* Provided information *
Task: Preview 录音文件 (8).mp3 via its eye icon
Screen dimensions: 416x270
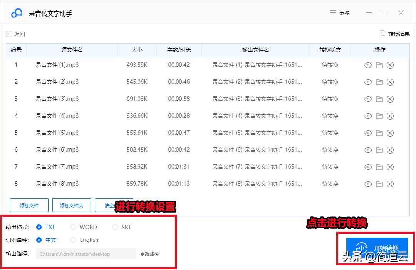Action: (x=369, y=184)
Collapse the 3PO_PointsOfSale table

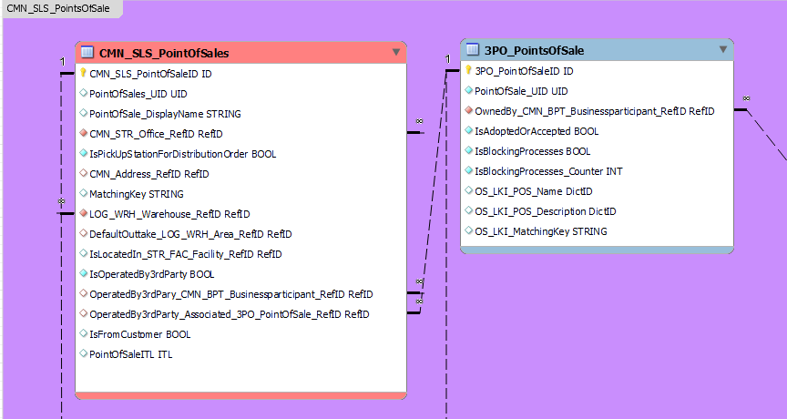723,49
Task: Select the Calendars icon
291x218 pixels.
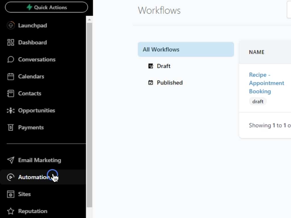Action: pos(11,77)
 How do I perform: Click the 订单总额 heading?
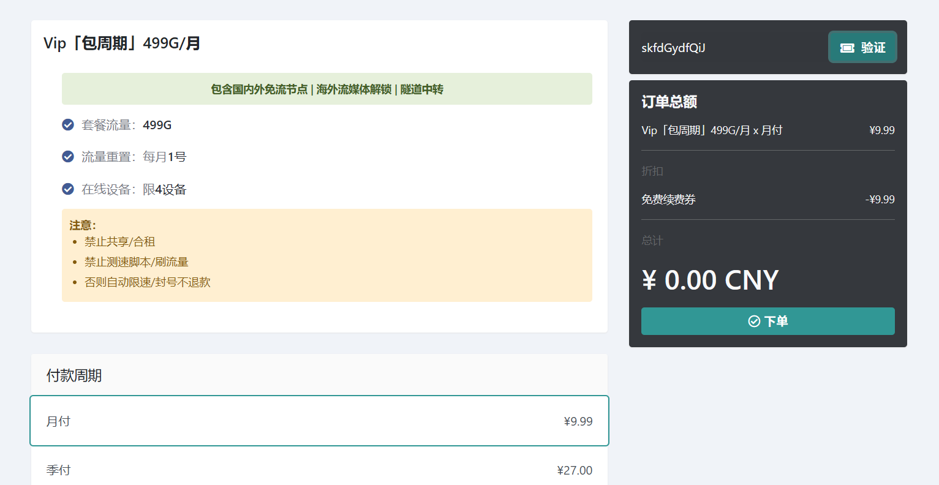tap(669, 102)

* What you are asked to do *
The lines to write out run from the one containing "291x218 pixels." through the final line of the material above, both included; write them out exactly, with no pictures.

* Task output *
291x218 pixels.
Action: pos(11,77)
 How do I perform: Click the 订单总额 heading?
tap(669, 102)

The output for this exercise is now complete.